HUNG UP ON NORMAN MAILER—A CONTINUING SAGA
I’ve quoted before a number of disparaging Shepherd remarks about Mailer. If all references to Mailer so far encountered represent the frequency of their occurrence throughout Shepherd’s WOR broadcasting, he mentioned him on average once a month for 22 years. I find Shepherd’s obsession with trashing Mailer fascinating.
Several times Shepherd mentioned that he and Mailer had conversations at the offices of The Village Voice. They’d known of each other during the early days of the Voice when Mailer was a part-owner and writer for it and Shep was a columnist for it. In a broadcast dated August 14, 1960 Shepherd, as a lead-in to a Voice commercial, talks about the early days when the Voice was struggling financially and was on the verge of going under because of its small circulation.
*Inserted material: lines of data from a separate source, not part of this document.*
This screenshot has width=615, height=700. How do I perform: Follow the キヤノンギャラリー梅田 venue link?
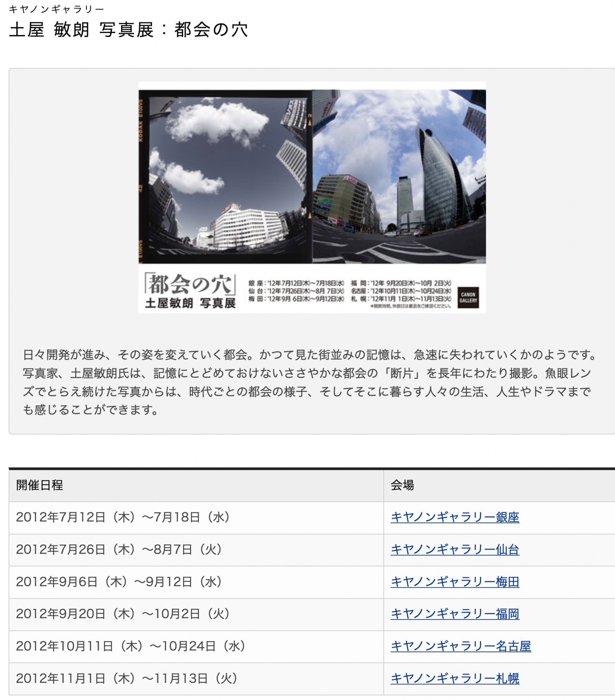pos(455,582)
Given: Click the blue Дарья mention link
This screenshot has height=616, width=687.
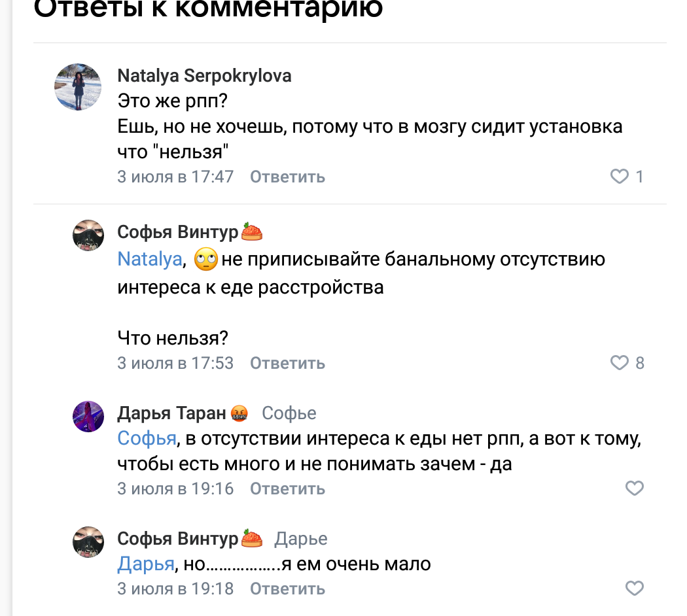Looking at the screenshot, I should (x=145, y=564).
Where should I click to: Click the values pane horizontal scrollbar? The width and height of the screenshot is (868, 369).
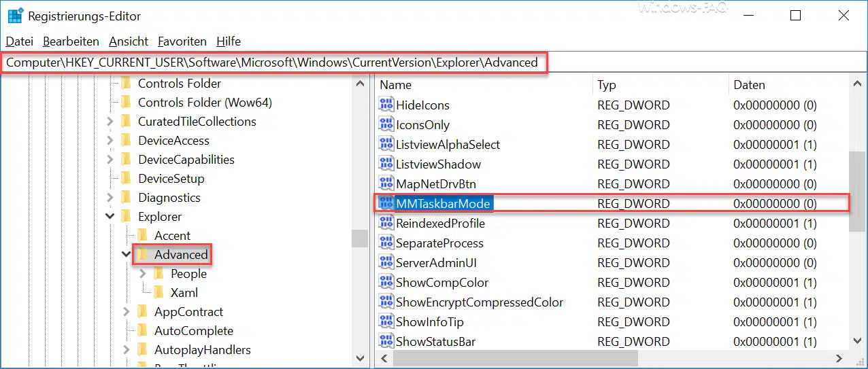coord(510,357)
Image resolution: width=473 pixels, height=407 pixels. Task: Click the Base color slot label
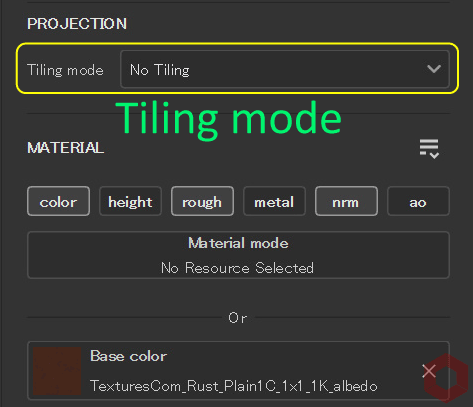(x=128, y=356)
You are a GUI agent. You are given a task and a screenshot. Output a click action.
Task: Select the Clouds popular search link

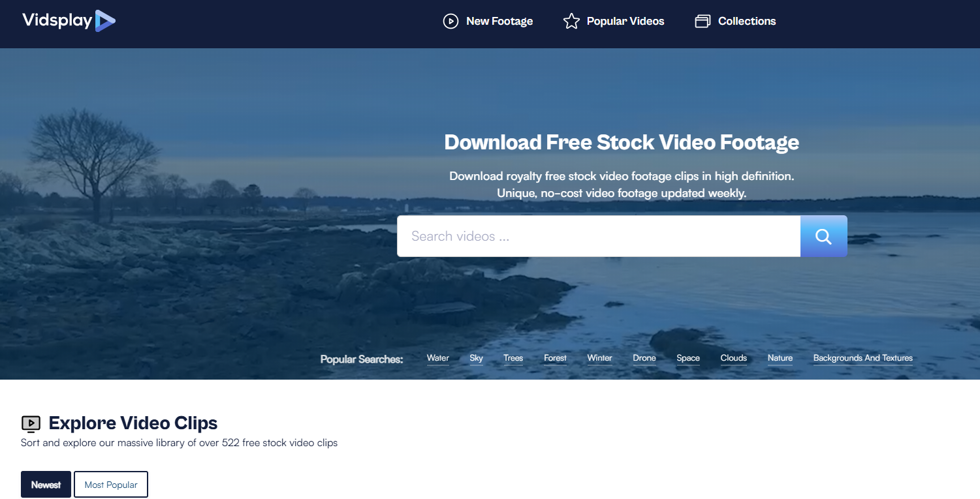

He says that Mailer, one of the founders and still working there to help out, took a carload of the papers and drove from newsstand to newsstand giving stacks of them free to whichever stands would accept them. Shepherd speaks of this act in an admiring, totally positive way, so I guess that whatever happened between them in fact or in Shepherd’s mind, was still to come.
Yes, tonight it’s the human comedy hour—tonight. And would you please bring a little human comedy music in there if you will, please. [Scats] You have no idea what I was doing today out there in that human comedy of which we are all a part. You cannot escape. Even you, Norman Mailer, you’re part of the human comedy. Even though you take yourself awful seriously. And that’s what makes you so funny. (March 23, 1965)
Man is always attempting to make a statement. Trying to grab ahold of those brass rings of reality. How are you doing out there, Norman Mailer? Got ahold of them brass rings of reality okay, heh? (November 25, 1967)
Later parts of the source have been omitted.